Память снова возвращала его во вчерашний день. Сомнения занозой втыкались в совесть. Прав ли он был, сбежав от пахана? Пацаны-уголовники во всех щелях побывали, всё знали. Но ни с воли, ни с кича вестей и слухов о Бледном не было.

В красном уголке висела без дела гитара. Андрюша снял её со стены, и она, как живая, прижалась к нему. С тех пор до конца своих дней он не расставался с ней. Здесь эту страсть никто не осуждал. Она забирала горе и дарила надежду. Её любили все. Ловкие пальцы Андрюши умело щипали струны. Одинокие слабые звуки облекались в щемящие душу аккорды.

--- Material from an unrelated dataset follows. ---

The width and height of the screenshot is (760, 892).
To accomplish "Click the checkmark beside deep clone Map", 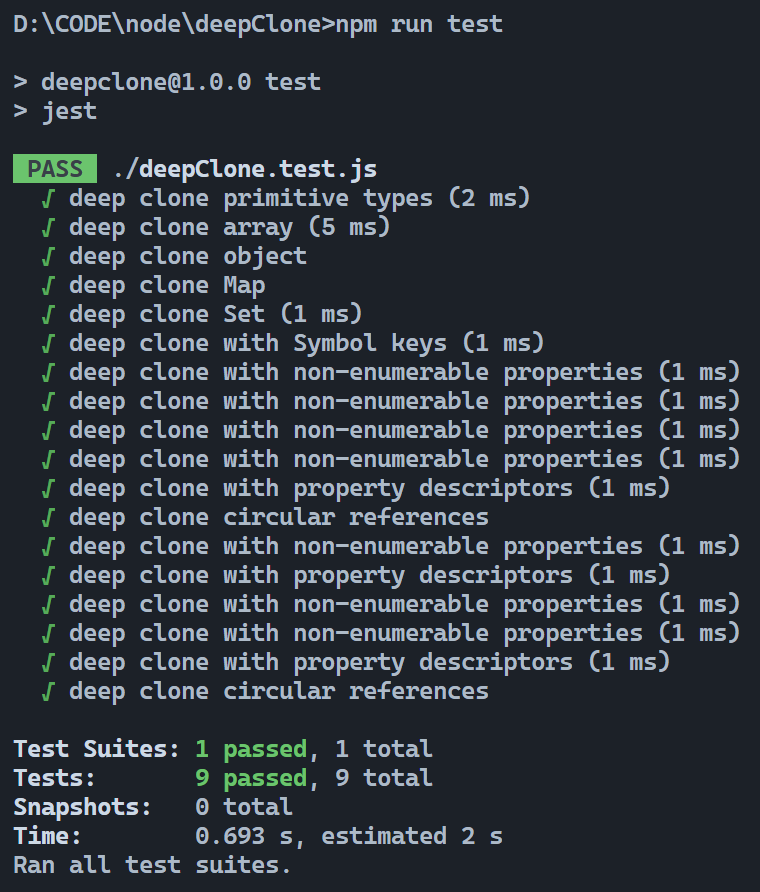I will pos(48,285).
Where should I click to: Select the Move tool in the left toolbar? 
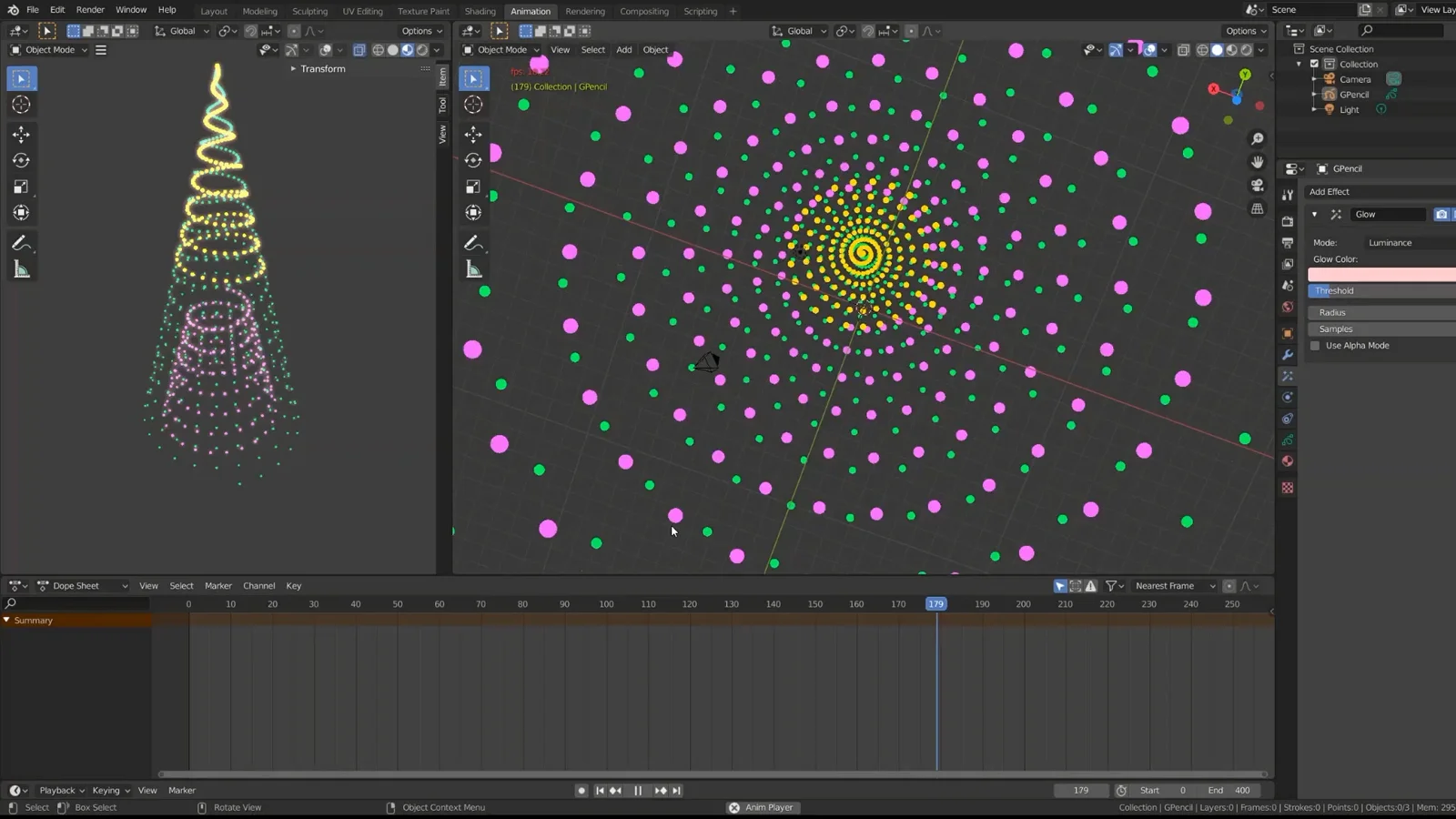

Андрей переделывал песни, вставляя родные слова. «Казарма» молчала, когда звенела-страдала гитара, а неокрепший баритон высказывал сокровенные слова.

Появлялись новые, новые песни. Песня, как птица, не знает запретов-границ. Душа заключённого летит вместе с ней. И зря думают, что Мурка — тюремная песня. Её придумали на воле артисты, чтоб поглумиться. Нет в ней души заключённого.